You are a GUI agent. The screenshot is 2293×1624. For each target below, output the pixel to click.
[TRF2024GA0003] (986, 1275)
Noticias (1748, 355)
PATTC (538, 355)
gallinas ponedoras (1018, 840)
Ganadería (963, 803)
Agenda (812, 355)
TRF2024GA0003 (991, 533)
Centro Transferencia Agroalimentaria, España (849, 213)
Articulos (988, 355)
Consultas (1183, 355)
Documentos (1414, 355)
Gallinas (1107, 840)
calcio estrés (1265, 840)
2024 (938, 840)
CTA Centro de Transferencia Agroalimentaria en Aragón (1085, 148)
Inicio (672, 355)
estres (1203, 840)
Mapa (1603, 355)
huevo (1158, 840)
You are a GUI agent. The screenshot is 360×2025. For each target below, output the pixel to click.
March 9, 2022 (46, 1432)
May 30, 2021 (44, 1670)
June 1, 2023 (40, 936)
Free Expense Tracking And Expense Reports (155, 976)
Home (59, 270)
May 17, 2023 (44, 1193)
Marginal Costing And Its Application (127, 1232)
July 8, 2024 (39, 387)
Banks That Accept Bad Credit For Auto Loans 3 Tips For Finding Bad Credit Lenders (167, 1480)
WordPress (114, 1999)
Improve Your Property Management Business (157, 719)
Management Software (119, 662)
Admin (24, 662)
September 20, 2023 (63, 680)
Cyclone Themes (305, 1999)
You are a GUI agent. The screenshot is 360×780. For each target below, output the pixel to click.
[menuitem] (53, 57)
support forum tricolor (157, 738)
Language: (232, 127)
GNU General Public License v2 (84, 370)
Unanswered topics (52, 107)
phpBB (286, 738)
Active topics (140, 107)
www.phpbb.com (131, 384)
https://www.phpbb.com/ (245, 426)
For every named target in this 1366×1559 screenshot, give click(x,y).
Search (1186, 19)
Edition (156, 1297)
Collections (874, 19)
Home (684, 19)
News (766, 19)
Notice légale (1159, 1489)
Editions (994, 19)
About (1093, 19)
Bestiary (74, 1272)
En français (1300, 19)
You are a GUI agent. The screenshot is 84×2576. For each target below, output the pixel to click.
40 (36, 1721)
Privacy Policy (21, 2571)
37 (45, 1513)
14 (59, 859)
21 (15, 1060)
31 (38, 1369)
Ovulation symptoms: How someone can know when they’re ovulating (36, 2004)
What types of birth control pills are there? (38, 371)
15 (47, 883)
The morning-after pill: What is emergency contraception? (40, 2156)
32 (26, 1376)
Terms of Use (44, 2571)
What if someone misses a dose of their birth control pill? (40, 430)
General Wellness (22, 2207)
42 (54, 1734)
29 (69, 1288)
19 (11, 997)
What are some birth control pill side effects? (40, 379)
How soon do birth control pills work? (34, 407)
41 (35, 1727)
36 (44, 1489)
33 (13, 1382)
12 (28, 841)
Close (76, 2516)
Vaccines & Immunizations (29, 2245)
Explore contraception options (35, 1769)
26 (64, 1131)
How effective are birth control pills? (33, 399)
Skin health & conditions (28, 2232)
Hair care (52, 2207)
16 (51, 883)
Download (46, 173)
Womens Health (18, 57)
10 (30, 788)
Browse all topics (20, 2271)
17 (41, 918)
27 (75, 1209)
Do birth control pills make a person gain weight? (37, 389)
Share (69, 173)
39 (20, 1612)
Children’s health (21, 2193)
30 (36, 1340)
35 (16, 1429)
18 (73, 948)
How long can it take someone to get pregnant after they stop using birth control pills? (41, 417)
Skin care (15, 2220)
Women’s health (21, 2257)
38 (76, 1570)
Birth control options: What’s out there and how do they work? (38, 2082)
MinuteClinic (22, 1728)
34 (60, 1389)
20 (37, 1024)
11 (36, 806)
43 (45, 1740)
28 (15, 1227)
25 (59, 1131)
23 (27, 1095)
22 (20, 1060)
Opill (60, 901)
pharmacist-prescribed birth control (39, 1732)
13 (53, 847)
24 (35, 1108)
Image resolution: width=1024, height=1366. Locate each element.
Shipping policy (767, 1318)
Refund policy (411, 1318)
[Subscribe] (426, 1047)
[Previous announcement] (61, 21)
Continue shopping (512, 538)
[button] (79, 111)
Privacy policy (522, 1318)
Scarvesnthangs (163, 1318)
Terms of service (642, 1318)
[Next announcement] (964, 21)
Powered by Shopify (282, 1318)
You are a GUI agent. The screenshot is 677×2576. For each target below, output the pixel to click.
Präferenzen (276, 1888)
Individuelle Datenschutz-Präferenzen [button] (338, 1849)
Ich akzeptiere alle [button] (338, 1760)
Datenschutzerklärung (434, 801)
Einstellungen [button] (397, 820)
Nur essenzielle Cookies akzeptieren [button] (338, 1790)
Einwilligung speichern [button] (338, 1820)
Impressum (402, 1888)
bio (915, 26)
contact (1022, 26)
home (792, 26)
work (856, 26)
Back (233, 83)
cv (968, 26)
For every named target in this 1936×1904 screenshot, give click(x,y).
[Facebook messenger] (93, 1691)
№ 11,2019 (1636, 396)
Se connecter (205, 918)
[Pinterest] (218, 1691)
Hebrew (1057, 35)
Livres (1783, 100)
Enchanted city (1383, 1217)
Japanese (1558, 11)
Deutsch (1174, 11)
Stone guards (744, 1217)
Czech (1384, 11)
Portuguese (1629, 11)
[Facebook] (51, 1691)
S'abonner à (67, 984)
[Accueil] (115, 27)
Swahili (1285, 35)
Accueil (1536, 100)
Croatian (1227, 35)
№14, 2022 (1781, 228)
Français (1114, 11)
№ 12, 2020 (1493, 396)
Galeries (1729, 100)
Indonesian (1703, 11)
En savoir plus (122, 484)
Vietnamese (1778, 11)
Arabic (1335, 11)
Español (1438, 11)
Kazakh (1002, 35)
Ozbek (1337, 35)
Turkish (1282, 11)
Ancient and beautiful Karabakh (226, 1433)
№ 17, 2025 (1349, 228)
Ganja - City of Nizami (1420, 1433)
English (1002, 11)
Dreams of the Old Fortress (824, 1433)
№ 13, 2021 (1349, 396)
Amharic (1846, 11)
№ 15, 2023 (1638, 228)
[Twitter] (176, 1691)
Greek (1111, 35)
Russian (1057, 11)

────────

YOUR OBJECTIVE
Within the listing above, give again exactly every line from the line with "Shipping policy (767, 1318)" through the line with "Individuelle Datenschutz-Präferenzen [button]", both included, and no other line.

SOLUTION TO THIS PROBLEM
Shipping policy (767, 1318)
Refund policy (411, 1318)
[Subscribe] (426, 1047)
[Previous announcement] (61, 21)
Continue shopping (512, 538)
[button] (79, 111)
Privacy policy (522, 1318)
Scarvesnthangs (163, 1318)
Terms of service (642, 1318)
[Next announcement] (964, 21)
Powered by Shopify (282, 1318)
You are a GUI agent. The screenshot is 677×2576. For each target below, output the pixel to click.
Präferenzen (276, 1888)
Individuelle Datenschutz-Präferenzen [button] (338, 1849)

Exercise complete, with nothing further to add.